Expectations of Mr. Corbyn were so low that, for the moment, he is safe. But some Labour members of Parliament, who watched him speak at huge election rallies this month, wonder why he didn’t put so much energy into last year’s campaign to keep Britain in the European Union.
Public displays of unity won’t change the fact that Labour is just as split as the Tories are. Mr. Corbyn has a huge following, especially among people in their 20s who like what he’s saying about equality, social justice and a fairer society. He has been in Parliament since 1983, before they were born, and for them, his back story, which includes a record of staggering disloyalty to previous Labour leaders, is ancient history. He represents hope after years of public spending cuts, and anything that doesn’t sit easily with their rosy view — his friendly relations with Hezbollah, Hamas and former leaders of the Irish Republican Army, for instance — is dismissed as a smear by the hated mainstream media.
It isn’t just Britain’s rampant right-wing press they hate; suspicion of unbiased journalism is something Mr. Corbyn’s most enthusiastic supporters share with Donald Trump’s fan base in the United States. There are strains of anti-Semitism among Mr. Corbyn’s followers, as well as misogyny — as some female BBC journalists have discovered.

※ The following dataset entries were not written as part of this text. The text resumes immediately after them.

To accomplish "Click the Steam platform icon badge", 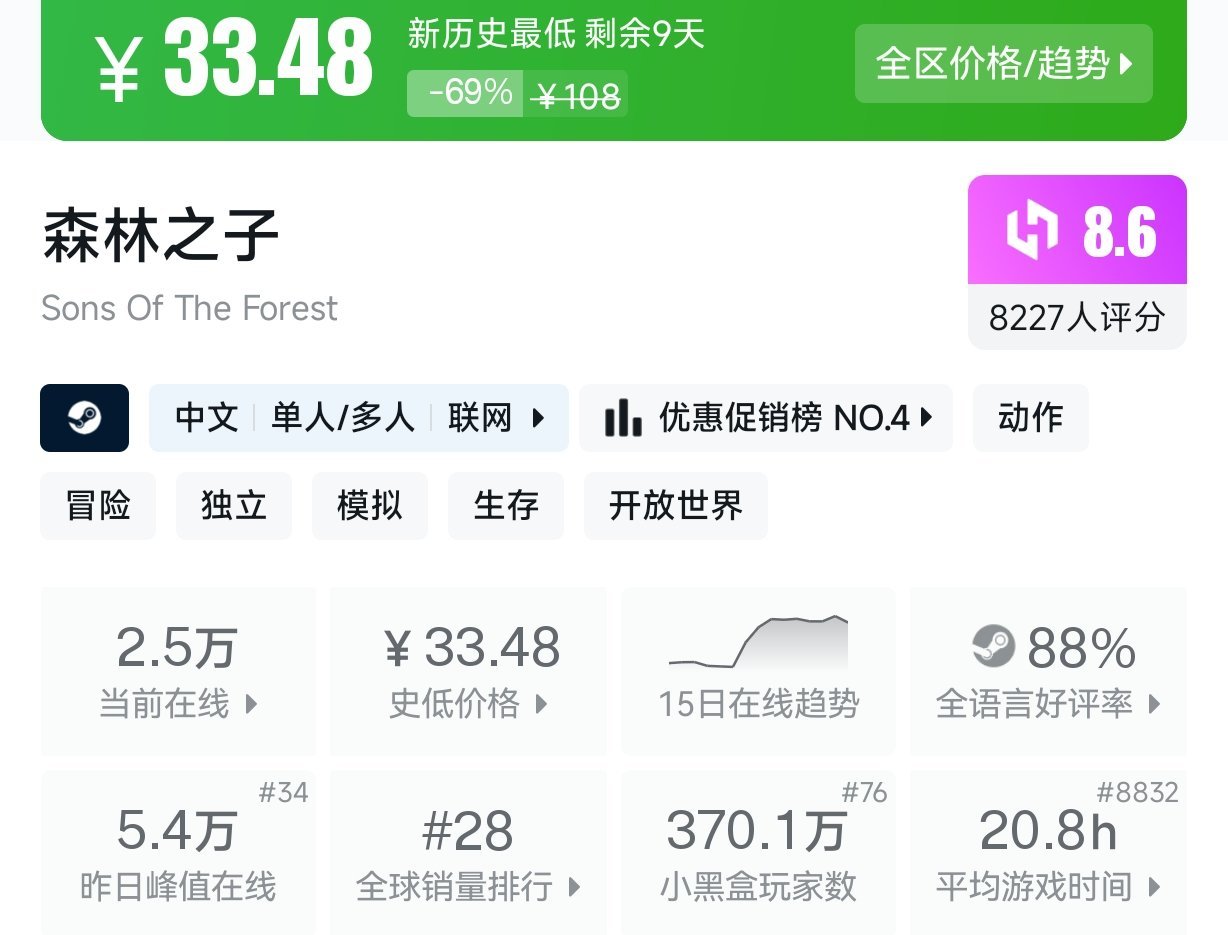I will tap(84, 418).
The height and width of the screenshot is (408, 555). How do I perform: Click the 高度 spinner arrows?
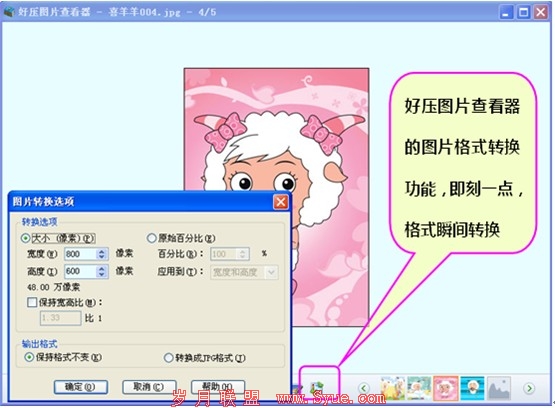[102, 271]
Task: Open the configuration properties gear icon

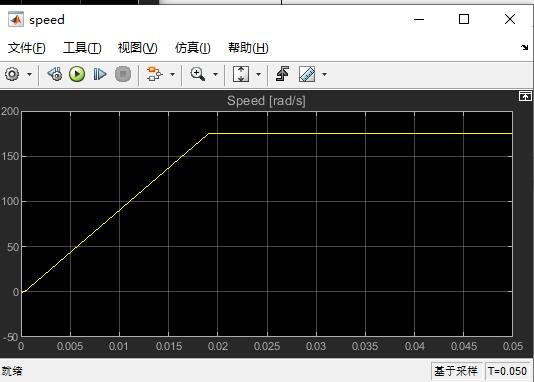Action: (x=12, y=74)
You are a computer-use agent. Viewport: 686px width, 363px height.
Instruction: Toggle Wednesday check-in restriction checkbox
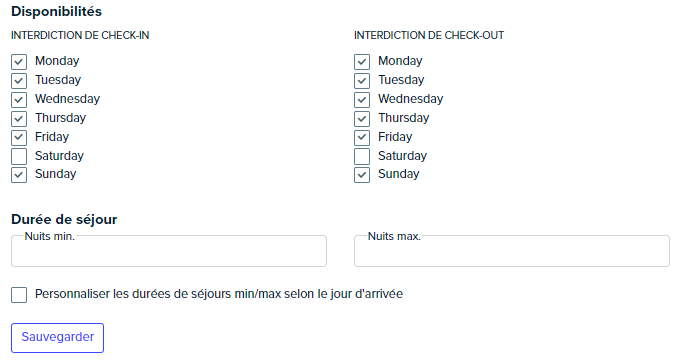pyautogui.click(x=19, y=100)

His critics concede that he’s changed his tune in recent weeks. After the terrorist attacks in Manchester and London, Mr. Corbyn criticized Mrs. May for cutting police numbers, a law and order issue that is not a traditional concern for his section of the party. Whether he has changed his underlying views is another matter: Until he became leader, Mr. Corbyn was best known for a reflexive anti-Western rhetoric that led him to soft-pedal on regimes with terrible human rights records, including Cuba, Iran and Vladimir Putin’s Russia.
Among people with longer memories, these unsavory connections mean Mr. Corbyn is, and always will be, outside the Labour mainstream. The presence in his office of former members of fringe parties, including a key aide who left the Communist Party of Britain only a few months ago, supports the view that the Labour leadership is in the hands of a hard-left cabal. In an indication of trouble ahead, pro-European Labour members of Parliament who defied Mr. Corbyn’s instructions to vote with Mrs. May’s Tories in favor of triggering Article 50, the formal mechanism to begin Britain’s withdrawal from the European Union, scored some of the most impressive results in last Thursday’s election. The two wings of the party are stuck with each other, but it’s a stalemate, not a truce.
Mrs. May has been punished for her colossal misjudgment in calling an unnecessary election, but anyone who is enjoying her humiliation needs to consider some sobering facts. Next week, according to a timetable established before the election, the prime minister is due to begin negotiations on Britain’s departure from the European Union. She never had a strong hand, but now she looks fatally wounded. As the country faces a moment when the security services are struggling to monitor the roughly 3,000 people suspected of posing a terrorist threat, having a prime minister who has lost her authority is little short of catastrophic.
Another election later this year must be a real possibility. Whether it would produce a clearer result is far from certain. Britain’s relationship with Europe has been a toxic issue for the Conservatives for years, which is why Mr. Cameron gambled on a referendum — and lost. Now the contagion has spread far beyond the Tory Party. Divisions over Europe are tearing the country apart, leaving it weak and unstable in the eyes of a horrified world.